It will be interesting to see how GTAVI will do without Houser and in a much more high-strung social environment.

The protagonist in GTA6 is a minority woman named Lucia.

I strongly suspect they're going to be far more tame, at least in areas relevant to the current Culture War. Towards the middle of V's life cycle, they removed dialogue because of excessive use of people calling others niggers, even if the users were black. I don't think this was in response to any actual backlash, they just felt like getting with the times.

Didn't the black VAs encourage using the word? I remember when some game journo outlet went after Rockstar with some headline like "Rockstar Needs To Take Responsibility For Its Depiction of Black People", because the casual use of 'nigger', referring to women as 'bitches', and all other sorts of vulgarity were demeaning stereotypes.

Except it turned out IIRC that the VAs thought Rockstar's original script and dialogue weren't authentic enough.
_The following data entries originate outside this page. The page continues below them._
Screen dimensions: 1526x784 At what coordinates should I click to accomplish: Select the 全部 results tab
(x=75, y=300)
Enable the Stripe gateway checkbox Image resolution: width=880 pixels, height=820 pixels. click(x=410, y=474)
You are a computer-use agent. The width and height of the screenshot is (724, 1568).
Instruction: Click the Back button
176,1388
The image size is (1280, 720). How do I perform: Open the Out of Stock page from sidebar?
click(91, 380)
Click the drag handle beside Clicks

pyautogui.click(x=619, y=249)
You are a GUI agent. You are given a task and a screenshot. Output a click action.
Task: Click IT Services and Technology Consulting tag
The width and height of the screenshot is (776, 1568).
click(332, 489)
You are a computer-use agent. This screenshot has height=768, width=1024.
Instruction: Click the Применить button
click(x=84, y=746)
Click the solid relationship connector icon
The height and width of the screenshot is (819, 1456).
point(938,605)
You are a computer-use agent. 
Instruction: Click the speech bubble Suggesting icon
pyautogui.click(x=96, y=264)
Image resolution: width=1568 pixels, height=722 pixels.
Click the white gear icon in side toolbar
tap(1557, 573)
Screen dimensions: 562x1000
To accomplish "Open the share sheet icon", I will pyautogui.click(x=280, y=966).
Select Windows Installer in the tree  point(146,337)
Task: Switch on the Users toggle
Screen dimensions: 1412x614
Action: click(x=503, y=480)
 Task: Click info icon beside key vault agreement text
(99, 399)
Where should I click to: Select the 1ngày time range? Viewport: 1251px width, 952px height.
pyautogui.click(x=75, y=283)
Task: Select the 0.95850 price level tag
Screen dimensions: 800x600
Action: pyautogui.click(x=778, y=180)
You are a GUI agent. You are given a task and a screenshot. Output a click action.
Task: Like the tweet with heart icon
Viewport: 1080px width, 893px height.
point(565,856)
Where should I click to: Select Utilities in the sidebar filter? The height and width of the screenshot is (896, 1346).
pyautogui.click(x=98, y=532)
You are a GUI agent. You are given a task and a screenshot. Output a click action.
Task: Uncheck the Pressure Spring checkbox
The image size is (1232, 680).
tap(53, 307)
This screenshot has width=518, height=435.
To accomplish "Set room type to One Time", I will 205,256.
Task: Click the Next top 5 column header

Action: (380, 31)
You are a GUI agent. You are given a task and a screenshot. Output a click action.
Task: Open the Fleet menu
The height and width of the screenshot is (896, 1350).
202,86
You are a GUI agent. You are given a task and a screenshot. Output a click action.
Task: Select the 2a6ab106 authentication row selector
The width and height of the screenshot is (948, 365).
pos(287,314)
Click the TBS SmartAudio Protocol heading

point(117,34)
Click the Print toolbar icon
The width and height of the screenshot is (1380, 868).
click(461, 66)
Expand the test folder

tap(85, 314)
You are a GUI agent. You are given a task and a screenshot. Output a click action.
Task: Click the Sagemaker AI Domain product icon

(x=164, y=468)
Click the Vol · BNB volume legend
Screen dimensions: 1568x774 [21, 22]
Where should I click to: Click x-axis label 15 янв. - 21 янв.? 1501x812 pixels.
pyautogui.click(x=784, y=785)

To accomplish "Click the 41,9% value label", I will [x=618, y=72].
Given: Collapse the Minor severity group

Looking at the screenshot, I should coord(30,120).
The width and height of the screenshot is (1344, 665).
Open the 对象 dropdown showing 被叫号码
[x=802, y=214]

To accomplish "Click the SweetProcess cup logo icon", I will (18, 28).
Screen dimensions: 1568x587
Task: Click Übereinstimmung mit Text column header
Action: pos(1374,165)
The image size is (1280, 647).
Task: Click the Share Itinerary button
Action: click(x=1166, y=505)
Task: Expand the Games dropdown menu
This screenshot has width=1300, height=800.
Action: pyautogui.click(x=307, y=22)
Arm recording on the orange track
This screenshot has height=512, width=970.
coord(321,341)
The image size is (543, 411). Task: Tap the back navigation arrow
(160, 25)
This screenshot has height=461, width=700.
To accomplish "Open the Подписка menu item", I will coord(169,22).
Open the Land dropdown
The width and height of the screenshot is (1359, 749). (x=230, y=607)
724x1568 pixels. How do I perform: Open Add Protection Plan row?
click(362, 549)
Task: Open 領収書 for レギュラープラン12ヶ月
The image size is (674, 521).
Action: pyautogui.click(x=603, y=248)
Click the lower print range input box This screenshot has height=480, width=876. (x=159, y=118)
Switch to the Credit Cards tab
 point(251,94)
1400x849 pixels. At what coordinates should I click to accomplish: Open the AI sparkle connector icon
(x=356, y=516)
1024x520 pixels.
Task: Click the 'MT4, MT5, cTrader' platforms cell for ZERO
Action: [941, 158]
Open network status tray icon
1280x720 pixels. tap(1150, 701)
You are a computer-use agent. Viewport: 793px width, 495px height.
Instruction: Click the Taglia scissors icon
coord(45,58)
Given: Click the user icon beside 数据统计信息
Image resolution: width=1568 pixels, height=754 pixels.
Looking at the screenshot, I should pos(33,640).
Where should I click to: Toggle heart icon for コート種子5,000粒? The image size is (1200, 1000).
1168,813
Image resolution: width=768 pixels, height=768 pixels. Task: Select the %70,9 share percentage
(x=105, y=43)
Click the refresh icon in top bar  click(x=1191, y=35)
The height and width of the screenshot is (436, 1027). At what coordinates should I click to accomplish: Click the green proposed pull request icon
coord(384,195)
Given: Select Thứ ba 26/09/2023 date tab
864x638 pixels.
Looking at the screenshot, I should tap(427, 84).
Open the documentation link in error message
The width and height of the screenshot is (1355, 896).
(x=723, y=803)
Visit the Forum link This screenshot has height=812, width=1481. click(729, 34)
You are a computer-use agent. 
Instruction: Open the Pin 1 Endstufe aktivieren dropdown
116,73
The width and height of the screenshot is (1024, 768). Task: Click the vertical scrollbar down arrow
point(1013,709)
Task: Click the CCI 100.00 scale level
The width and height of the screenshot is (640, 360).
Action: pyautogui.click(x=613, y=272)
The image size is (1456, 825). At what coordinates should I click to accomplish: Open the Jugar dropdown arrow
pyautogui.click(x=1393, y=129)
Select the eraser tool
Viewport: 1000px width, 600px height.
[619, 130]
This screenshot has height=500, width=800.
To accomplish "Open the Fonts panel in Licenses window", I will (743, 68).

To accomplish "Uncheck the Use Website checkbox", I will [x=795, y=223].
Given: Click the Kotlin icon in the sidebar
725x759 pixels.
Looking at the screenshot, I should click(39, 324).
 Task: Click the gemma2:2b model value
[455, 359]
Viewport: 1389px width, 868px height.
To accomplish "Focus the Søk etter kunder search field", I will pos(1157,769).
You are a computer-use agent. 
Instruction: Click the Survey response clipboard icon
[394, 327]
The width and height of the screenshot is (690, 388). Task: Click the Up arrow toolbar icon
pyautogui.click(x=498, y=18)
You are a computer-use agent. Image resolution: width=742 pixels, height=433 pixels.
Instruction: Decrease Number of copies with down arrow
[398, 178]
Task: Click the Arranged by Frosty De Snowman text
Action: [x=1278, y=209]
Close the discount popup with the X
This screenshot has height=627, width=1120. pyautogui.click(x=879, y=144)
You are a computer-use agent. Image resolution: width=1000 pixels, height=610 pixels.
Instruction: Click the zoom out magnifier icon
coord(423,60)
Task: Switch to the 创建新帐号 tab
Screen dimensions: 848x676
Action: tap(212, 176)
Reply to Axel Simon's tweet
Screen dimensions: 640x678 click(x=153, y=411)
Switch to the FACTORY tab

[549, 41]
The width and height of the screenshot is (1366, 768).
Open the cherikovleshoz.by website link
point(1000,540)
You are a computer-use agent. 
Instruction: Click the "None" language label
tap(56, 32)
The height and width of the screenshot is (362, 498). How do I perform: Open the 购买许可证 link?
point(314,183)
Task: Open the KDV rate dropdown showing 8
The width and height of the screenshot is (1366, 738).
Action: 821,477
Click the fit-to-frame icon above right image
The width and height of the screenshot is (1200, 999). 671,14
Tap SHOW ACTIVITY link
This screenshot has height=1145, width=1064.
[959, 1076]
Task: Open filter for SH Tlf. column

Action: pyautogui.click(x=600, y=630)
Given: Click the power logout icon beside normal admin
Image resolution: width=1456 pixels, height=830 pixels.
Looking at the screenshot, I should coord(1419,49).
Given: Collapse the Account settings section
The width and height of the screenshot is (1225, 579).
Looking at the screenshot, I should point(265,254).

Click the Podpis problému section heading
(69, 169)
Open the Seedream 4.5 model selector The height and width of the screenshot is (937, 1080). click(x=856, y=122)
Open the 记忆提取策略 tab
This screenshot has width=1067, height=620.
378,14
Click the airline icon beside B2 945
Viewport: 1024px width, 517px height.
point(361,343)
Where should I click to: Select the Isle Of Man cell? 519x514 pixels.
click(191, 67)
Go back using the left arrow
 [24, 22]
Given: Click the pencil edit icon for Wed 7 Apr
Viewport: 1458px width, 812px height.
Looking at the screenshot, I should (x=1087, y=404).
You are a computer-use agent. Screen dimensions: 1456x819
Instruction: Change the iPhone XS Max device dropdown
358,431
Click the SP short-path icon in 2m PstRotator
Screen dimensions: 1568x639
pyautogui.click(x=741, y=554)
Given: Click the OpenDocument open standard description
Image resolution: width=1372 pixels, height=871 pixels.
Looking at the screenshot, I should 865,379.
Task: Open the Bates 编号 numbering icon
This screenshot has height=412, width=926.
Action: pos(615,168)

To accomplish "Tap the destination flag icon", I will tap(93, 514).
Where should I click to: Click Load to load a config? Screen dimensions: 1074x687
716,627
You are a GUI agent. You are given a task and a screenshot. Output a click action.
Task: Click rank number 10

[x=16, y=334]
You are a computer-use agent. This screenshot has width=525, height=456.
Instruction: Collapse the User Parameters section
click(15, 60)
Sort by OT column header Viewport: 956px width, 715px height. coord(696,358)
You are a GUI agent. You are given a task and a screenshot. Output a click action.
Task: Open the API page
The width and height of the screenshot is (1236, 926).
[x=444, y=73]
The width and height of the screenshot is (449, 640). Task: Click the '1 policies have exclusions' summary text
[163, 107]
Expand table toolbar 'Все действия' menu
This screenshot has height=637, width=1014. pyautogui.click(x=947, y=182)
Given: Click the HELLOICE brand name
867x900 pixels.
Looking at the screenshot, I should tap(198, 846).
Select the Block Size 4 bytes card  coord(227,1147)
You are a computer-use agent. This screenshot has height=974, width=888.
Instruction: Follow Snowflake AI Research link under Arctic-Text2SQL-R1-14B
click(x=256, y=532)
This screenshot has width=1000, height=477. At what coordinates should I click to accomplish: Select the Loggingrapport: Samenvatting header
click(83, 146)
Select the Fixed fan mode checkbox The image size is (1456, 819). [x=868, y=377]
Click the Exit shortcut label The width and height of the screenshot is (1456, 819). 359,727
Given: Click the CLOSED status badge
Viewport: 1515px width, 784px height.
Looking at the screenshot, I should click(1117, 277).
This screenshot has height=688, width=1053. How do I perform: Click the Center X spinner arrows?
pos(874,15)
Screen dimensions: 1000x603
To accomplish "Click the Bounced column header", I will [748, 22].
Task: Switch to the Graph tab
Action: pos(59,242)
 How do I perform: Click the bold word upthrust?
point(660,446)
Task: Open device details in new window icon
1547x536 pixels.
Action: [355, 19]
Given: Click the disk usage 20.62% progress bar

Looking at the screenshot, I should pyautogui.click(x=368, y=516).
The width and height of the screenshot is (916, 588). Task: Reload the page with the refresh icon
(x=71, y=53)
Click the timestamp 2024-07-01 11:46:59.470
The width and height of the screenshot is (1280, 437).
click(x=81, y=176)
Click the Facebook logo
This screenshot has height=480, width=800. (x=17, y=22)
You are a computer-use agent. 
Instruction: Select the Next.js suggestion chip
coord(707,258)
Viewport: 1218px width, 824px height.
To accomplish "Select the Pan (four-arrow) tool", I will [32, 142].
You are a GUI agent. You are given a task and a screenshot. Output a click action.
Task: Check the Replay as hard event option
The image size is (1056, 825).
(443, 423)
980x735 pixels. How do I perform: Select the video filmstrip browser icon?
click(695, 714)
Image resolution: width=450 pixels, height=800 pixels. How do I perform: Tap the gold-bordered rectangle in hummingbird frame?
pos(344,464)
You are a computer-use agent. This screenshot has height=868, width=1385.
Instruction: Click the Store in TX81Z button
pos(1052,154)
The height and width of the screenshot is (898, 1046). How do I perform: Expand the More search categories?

It didn't feel 'real', and the actors were given discretion in their performances to punch it up, so to speak. And it worked because yes, people in that social rung in those areas with those cultures absolutely do talk that way, even if it makes progressives' skin crawl. Of course, that attempted rebuttal wasn't recognized in the slightest because "We literally gave the black actors the freedom to perform these roles as they saw fit, and they did so enthusiastically" was too inconvenient to even acknowledge.

Were they using the hard R, or not?

yes, people in that social rung in those areas with those cultures absolutely do talk that way

Agreed. Class brings...refinement. That's a very different thing from moral virtue; for a fairly harsh example, consider the polite and refined antebellum Southern gentleman.

Pretty damn ironic that black actors ostensibly performing an aspect of low-class black culture wind up getting roasted. It'd be a little bit like redneck actors portraying rednecks getting roasted for being "too hillbilly".

As indicated in the last part of my post, I'm pretty sure the actors and rappers doing the voice work didn't get roasted - just Rockstar. Whatever defense those assorted performance artists offered to R* might as well have not existed, precisely because acknowledging them would have completely blown up the "horrid white company forcing workers to depict minstrel shows" narrative journalists were going for. So just pretend you didn't see it. Like, Dan Houser shouldn't have given them permission or something, so it's still his fault.

See also RPS accusing CP2077 of being racist, the black creator publicly challenging them on that, and the confused, jumbled responses it elicited. Clear pushback that can't be easily dismissed with a strawman attack are greeted with a curious and embarrassing silence, then immediately forgotten, and the work continues.